* _The tasks_:
a – In the excerpt on Zimbabwe's Finance Bills, what reason is given for not circulating taxation proposals to other Ministers before the budget?
b – List every ground on which the excerpt on Zimbabwe's Finance Bills says attaching the non-tax measures to the Bill was objectionable.

* _Selected excerpt_:
----

These important and contentious measures, stuffed into the Finance Bill, were not debated at all.

The measures, as we have said, had little or nothing to do with taxes, so they seem to fall outside the scope of the long title of the Bill which, like all Finance Bills, says its purpose is:

“To make further provision for the revenues and public funds of Zimbabwe and to provide for matters connected therewith or incidental thereto.”

The only apparent reason for tacking them on to the Finance Bill seems to have been to hurry them through Parliament as part of the end of year budget process.

In this bulletin we shall argue that tacking these measures on to the Bill was inimical to good governance, contrary to proper parliamentary procedure and, most important, was unconstitutional.

Good Governance

The procedure for formulating and drafting Government legislation in Zimbabwe is designed to ensure that the Government speaks with one voice.

A Ministry that wants to amend an Act it administers, or wants a completely new Act, has to get the principles of the proposed legislation, as well as the draft Bill, circulated to all other Ministries and approved by the Cabinet Committee on Legislation and the Cabinet itself.

Only when it has done this will its Bill be sent to Parliament for printing as a Government Bill.

This procedure ensures that all Ministers and their Ministries are informed of proposed Bills and have an opportunity to express their opinions on them. When a Government Bill is presented to Parliament, therefore, it can fairly be said to represent the considered views of the Government as a whole.

Finance Bills

Finance Bills are an exception. Taxation proposals are formulated by the Treasury and drafted into Bill form by the Attorney-General’s Office without being circulated to other Ministers and without being approved by the Cabinet Committee on Legislation.

The justification for this is secrecy: tax proposals should be kept secret until they are announced by the Minister of Finance in his budget speech.

If they are disclosed too early, taxpayers may be able to avoid the new taxes, thereby reducing the Government’s revenues.

The justification for keeping Finance Bills secret, however, applies only to their taxation provisions, so in the interests of good governance Finance Bills should be restricted to their proper purpose, namely the imposition and alteration of taxes. If other provisions are tacked on to them – provisions relating to exchange rates, for example, or procurement or corporate governance – those provisions will not undergo the careful scrutiny that the normal legislative procedures ensure.

Parliamentary Practice

Tacking non-taxation provisions on to a Finance Bill is also contrary to good parliamentary practice.

----

* _Dataset excerpt_:
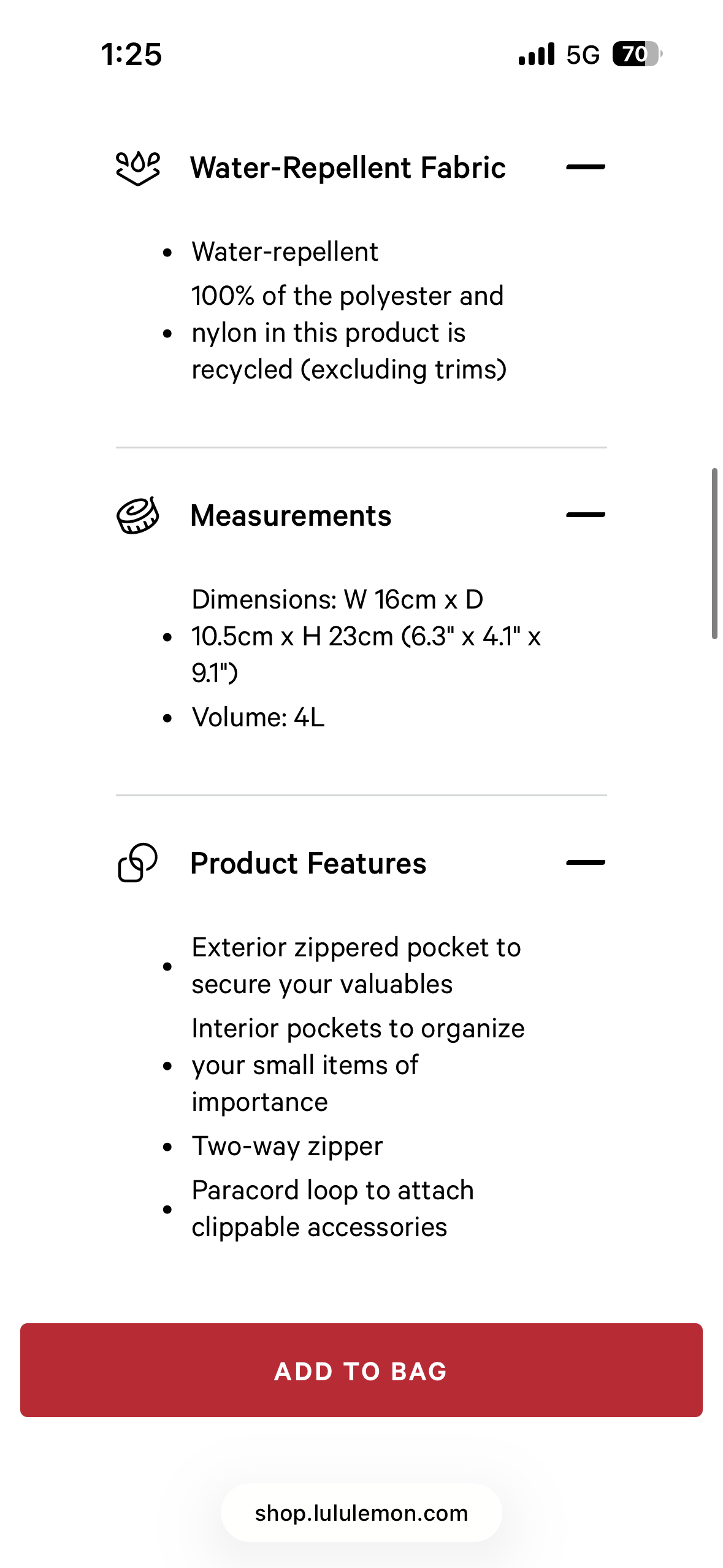Collapse the Water-Repellent Fabric section
Image resolution: width=723 pixels, height=1568 pixels.
pyautogui.click(x=586, y=167)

----

* _Exercise responses_:
a – Secrecy: tax proposals should be kept secret until the Minister of Finance announces them in his budget speech.

b –
- It was inimical to good governance.
- It was contrary to proper parliamentary procedure.
- It was unconstitutional.